Highlighting progress achieved, goals defined, and implementation plans.

@MPhilofsky and others, please share your thoughts.

1 Like

I like the division of the agenda. I will co-ordinate with you, @Alexdavv, on the Opening.

For those who are interested in discussing the use cases for the Visit Occurrence table, the definition of a “Visit” in OMOP, and the ambiguity in the current, standard concept_ids for this domain; please join me at the OHDSI Vocabul-a-thon.

My concern with standard visit concepts is not only do they identify a visit (IP, OP, ER, etc.), but some also have Care Site and/or clinical event information. And some standard visit concepts are children to both an inpatient and an outpatient visit. It’s quite confusing for our analysts and researchers trying to create cohorts!

Things we need to do:

  1. Bring your use case! Historically, we used standard visit concepts as a proxy to severity. I’m only trusting a diagnosis of myocardial infarction if the clinical record is associated with an IP or ED visit.
  2. Let’s define “visit”. What does that mean from the patient perspective?

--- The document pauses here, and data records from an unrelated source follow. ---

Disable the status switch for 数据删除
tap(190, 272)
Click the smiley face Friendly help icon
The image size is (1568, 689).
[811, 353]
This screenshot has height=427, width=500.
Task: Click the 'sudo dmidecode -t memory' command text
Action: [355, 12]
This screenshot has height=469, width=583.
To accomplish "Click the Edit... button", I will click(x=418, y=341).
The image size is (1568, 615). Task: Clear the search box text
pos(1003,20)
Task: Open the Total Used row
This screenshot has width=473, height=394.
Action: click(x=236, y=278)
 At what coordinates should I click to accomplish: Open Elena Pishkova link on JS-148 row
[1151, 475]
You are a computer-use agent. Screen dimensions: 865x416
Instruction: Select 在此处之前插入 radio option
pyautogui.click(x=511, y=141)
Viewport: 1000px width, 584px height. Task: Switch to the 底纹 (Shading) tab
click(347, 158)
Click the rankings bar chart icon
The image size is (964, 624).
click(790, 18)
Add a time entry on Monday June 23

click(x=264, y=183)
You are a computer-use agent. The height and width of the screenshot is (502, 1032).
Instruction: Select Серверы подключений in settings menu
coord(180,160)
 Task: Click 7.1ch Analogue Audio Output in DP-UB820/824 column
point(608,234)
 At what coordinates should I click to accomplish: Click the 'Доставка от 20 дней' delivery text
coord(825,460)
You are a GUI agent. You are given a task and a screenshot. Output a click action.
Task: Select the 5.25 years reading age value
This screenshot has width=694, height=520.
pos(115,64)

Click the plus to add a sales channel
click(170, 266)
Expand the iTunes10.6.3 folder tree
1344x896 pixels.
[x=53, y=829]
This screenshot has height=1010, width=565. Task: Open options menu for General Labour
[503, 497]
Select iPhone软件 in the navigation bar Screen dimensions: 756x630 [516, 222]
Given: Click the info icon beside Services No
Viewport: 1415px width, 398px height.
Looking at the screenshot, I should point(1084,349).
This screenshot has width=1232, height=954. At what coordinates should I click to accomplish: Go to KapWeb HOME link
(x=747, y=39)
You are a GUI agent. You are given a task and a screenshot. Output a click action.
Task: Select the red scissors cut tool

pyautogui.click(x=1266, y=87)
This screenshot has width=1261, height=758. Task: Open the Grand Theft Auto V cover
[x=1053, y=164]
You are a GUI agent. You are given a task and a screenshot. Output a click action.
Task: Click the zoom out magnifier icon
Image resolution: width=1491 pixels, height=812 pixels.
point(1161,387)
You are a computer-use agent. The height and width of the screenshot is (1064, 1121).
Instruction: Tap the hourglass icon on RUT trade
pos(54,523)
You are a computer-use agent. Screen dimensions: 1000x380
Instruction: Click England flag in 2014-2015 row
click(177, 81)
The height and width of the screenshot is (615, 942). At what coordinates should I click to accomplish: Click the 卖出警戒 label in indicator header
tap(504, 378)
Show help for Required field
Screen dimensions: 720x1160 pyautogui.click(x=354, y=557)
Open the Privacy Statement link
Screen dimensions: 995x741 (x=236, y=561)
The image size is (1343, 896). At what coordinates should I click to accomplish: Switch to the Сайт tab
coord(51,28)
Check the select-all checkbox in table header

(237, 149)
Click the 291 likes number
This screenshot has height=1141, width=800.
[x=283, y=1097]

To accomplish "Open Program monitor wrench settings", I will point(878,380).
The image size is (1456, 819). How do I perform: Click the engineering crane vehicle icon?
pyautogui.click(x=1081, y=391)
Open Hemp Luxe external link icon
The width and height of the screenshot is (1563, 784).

For the most part, I thought we answered that question really well in our CDM v5.4 specifications. IMO, we need to get rid of “pharmacy, lab and ambulance” visits since those are care sites. And if the community decides to keep the combo Visit/Care Site, then this list needs to be greatly expanded. But if we do that, then do we get rid of the Care Site table? Researchers use the Care Site table to identify persons in the ICU when linked to a Visit Detail record. As always, there are pros and cons of every decisions.

I think we can accomplish #1 and #2 at the Symposium. If you can’t attend, please post here so we don’t clutter this thread. After we complete the first two steps, we can come up with some proposals (if we decide updates need to be done), create an issue with the Themis, CDM and/or Vocabulary WGs, and disambiguate the standard visit concepts.

Glad to hear of this initiative! (Unfortunately I won’t be at the symposium). I have another topic worth considering.

Similar to #10 (units to measurements), there can be a benefit to linking Routes to Drugs based on the medication’s form. By no means is it critical, but odd combinations of drug forms and routes can be useful to flag for QA purposes. Alternatively, this can also be a part of DQD’s plausibility checks.